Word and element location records
## BEGIN

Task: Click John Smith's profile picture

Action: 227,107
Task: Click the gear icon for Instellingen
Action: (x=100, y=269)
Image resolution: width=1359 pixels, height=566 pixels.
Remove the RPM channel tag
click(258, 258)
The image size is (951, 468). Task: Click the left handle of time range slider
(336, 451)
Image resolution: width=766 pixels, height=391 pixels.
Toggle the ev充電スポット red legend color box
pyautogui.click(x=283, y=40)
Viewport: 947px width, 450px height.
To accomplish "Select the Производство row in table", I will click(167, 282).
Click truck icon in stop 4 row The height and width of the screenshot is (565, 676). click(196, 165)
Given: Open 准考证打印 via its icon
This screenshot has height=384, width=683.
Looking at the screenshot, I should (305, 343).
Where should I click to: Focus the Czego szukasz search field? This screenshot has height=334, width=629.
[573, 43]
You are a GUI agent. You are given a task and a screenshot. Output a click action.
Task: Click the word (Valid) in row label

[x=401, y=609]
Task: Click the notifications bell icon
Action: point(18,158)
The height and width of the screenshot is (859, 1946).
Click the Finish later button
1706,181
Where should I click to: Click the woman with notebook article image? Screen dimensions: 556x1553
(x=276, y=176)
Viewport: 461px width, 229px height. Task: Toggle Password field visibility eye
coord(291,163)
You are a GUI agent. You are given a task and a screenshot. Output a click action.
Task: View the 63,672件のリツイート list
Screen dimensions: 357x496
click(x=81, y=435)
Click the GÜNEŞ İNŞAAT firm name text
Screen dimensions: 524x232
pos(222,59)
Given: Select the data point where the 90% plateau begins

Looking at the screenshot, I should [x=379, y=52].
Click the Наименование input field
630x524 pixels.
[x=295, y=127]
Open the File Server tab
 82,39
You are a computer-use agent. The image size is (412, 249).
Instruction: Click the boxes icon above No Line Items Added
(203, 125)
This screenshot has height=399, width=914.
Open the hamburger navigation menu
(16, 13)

## END

Set exercise => Copy out the rows above word for word, from the line containing "This screenshot has height=399, width=914." through the end of the rows.

Answer to this problem =>
This screenshot has height=399, width=914.
Open the hamburger navigation menu
(16, 13)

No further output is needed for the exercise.